DESCRIPTION OF THE TASK:
Rename every "icon" in the items below to "button", keeping all other text unchanged, and omit the pictures from your output.

[Stored dataset items]
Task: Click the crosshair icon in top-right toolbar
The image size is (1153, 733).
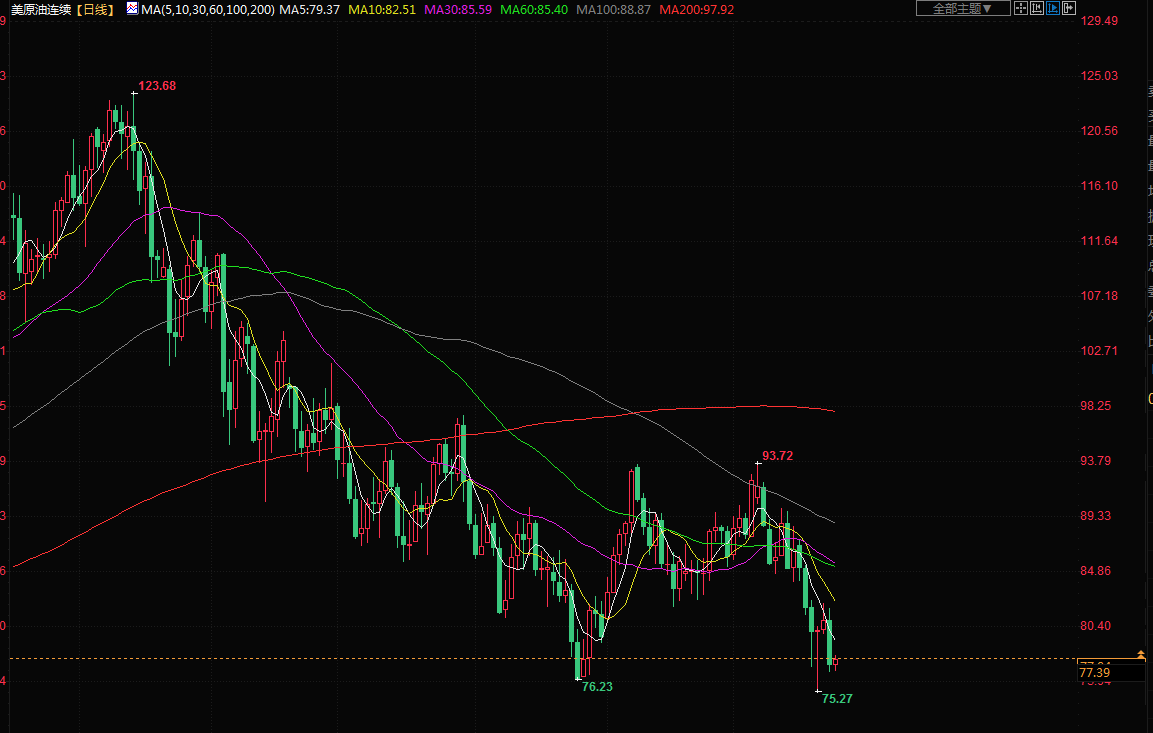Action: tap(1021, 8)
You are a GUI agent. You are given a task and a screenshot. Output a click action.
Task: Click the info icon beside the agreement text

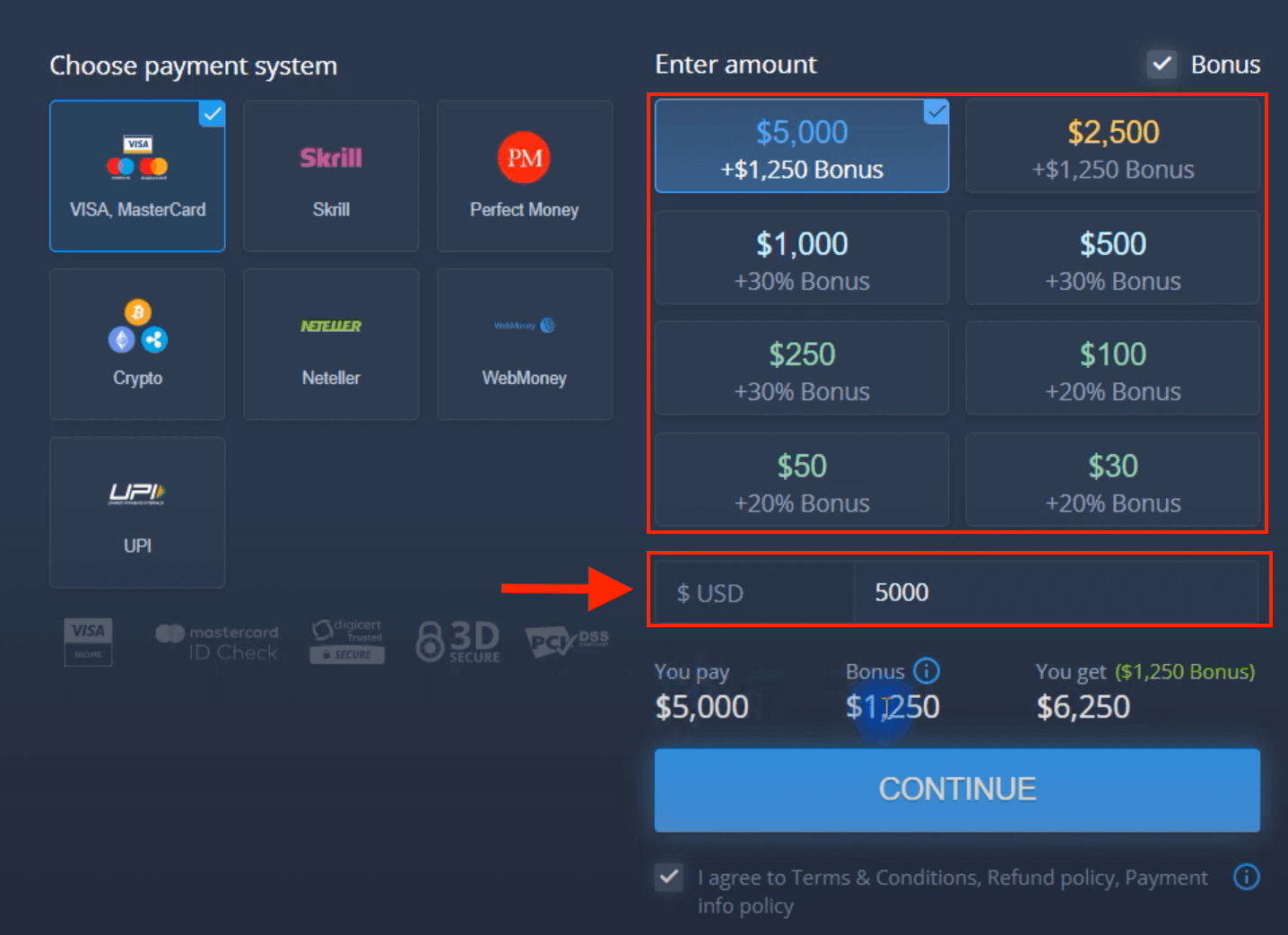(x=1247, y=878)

RESULT FOR THIS TASK:
Task: Click the crosshair button in top-right toolbar
The image size is (1153, 733).
Action: tap(1021, 8)
You are a GUI agent. You are given a task and a screenshot. Output a click action.
Task: Click the info button beside the agreement text

(x=1247, y=878)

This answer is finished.